By allowing people with COPD and informal carers to monitor their vital signs in their own homes, anxiety levels are reduced and patients are empowered by gaining a better understanding of their condition, which in turn has reduced the number of acute exacerbations. 
Research shows that early supported discharge offers good clinical outcomes and is as safe as continued hospitalisation. It does not need to be consultant-led - reducing the burden on primary care resources - and has a high level of patient acceptance, as patients welcome the increased independence and reassurance of familiar surroundings.  
A key benefit of the initiative is educating users to be more aware of their own symptoms and to proactively manage them, as this also reduces part of the burden on healthcare providers.

Telehealth in practice - positive patients
The service has been well received by patients who are as a result able to manage their condition more effectively, as it gives them greater knowledge and understanding of the medical factors that can contribute to the condition.

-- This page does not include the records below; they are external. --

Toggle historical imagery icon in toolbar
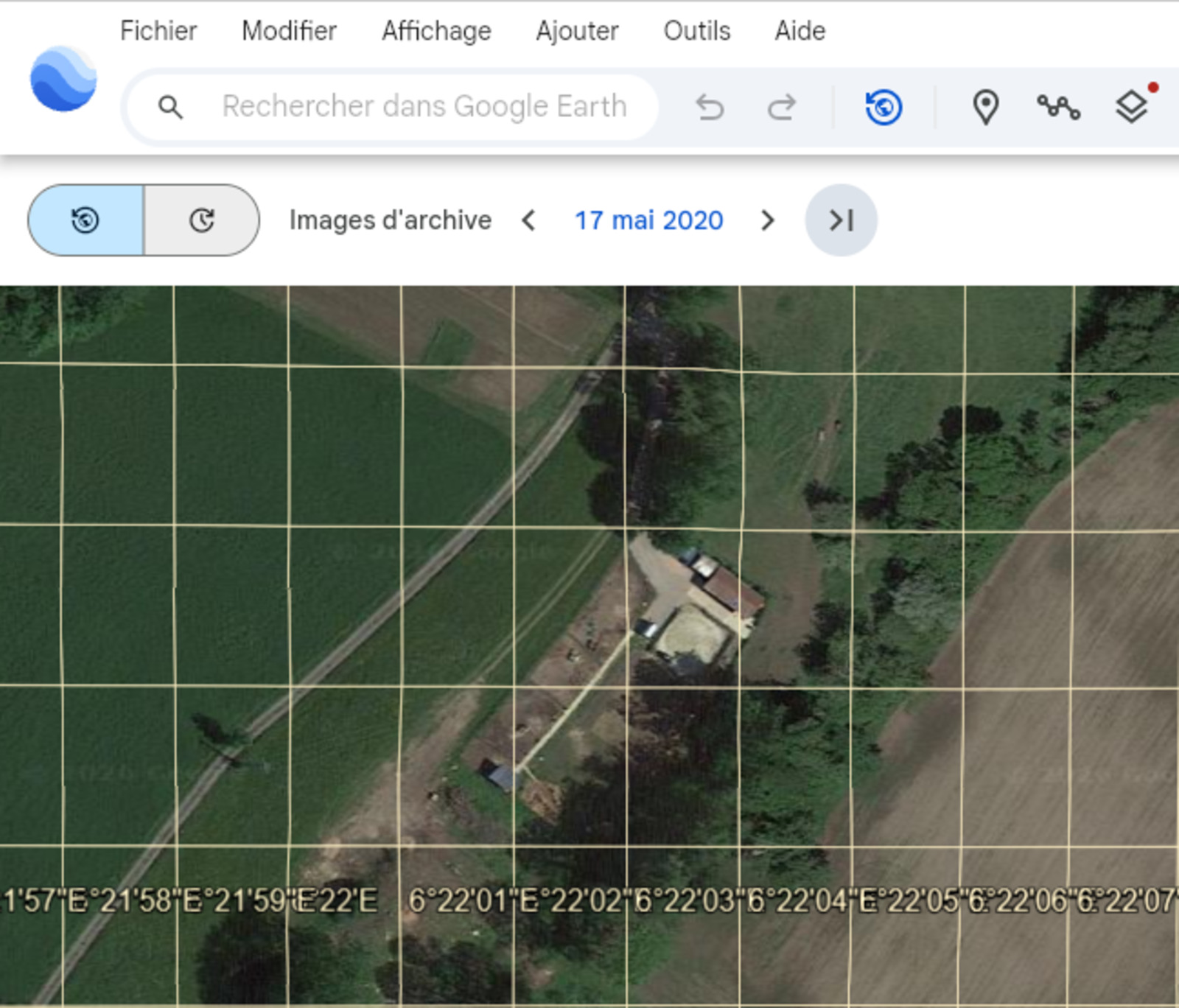Image resolution: width=1179 pixels, height=1008 pixels. pos(884,108)
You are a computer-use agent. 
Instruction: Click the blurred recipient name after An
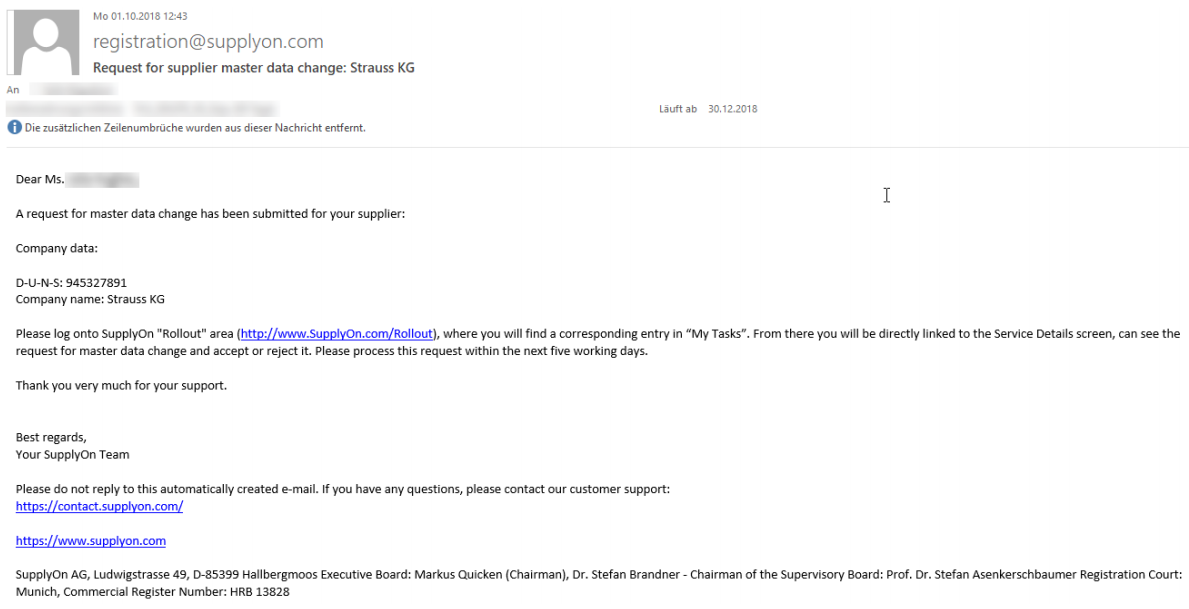click(x=72, y=89)
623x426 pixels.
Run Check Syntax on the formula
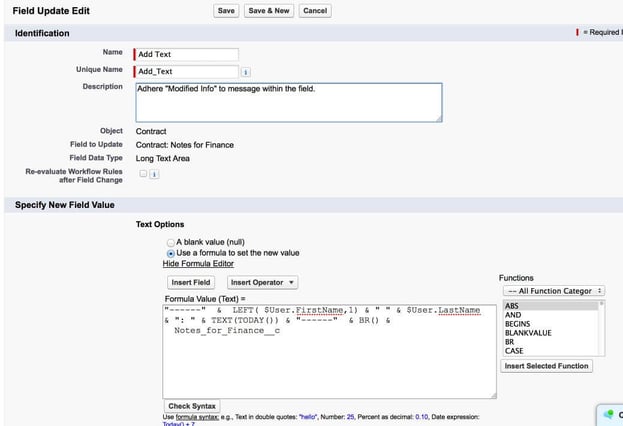pos(192,406)
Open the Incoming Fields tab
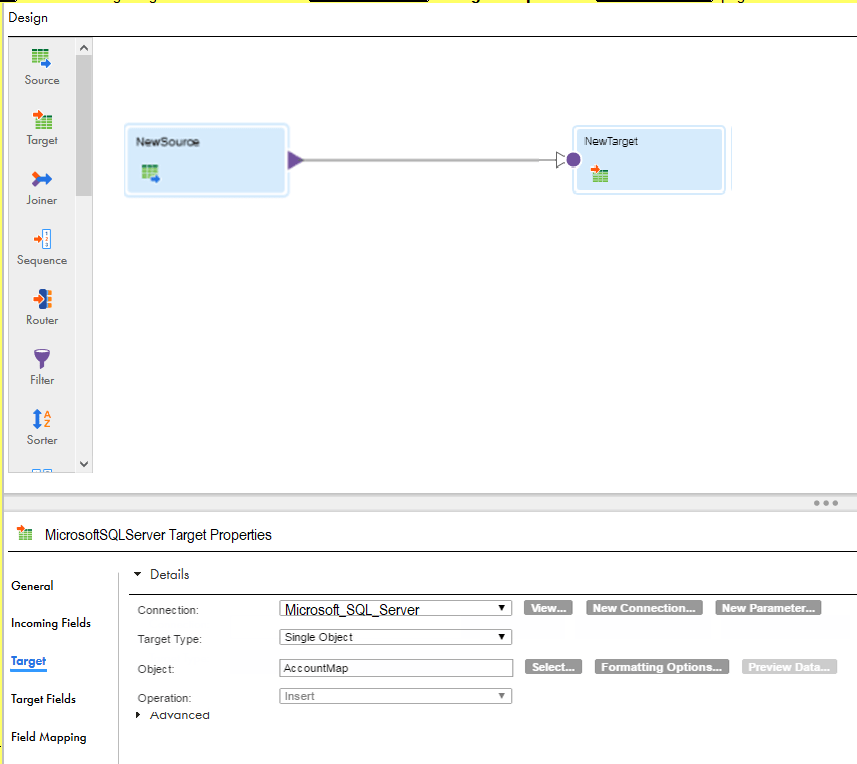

On one occasion, a patient who normally takes her readings every morning, knew she had been too busy to take her oxygen, and phoned the district nursing team to explain the situation, thus avoiding an unnecessary visit.
The community alarm team was delighted by this proactive engagement from a patient and this type of situation has been replicated many times.
An example of an avoidable admission was the case of a patient whose telehealth equipment raised an alert one morning. The team called the patient and asked her to do a retest on the monitor to confirm the results and also asked her how she felt.
It was clear from the results that she was developing a chest infection. From this the team was able to quickly prescribe a course of antibiotics and the infection cleared; the patient didn't need to go to hospital and the GP didn't have to do a home visit. Telehealth helped to ensure proactive and timely intervention; without it the patient may have needed to go to A&E over the weekend or with a seriously developed case the following Monday.

The future's bright for telehealth
These patient stories demonstrate the positive outcomes witnessed on the scheme. Historically COPD patients presented themselves to us in very acute stages of their care. It was not uncommon for them to begin feeling ill, allow this to develop for three or four days, then contact us when they were in a very serious condition. In the majority of these cases we had to admit these patients into hospital.
We have now transformed this situation and because of the telehealth monitors we are able to see the start of an exacerbation in the early stages and take appropriate proactive care. 
Since launching the telehealth service 26 hospital admissions have been prevented in just four months, and we have also found that in the majority of cases after using the monitors the patient's confidence soars. With continued use of the service, a marked difference can be made to the management of COPD  - within the local PCT and within the NHS as a whole. 
This approach needs to be rolled out into all our chronic disease areas, as the results prove just how much of a difference, to patients and the PCT, Tunstall's telehealth service has already made, and will keep on making.
The telehealth monitors have received significant praise from patients and clinicians and it is hoped to roll out further monitors across the city in the coming months.

Reference
1. The Royal College of Physicians and British Thoracic Society. National COPD Audit. London: RCP and BTS; 2004.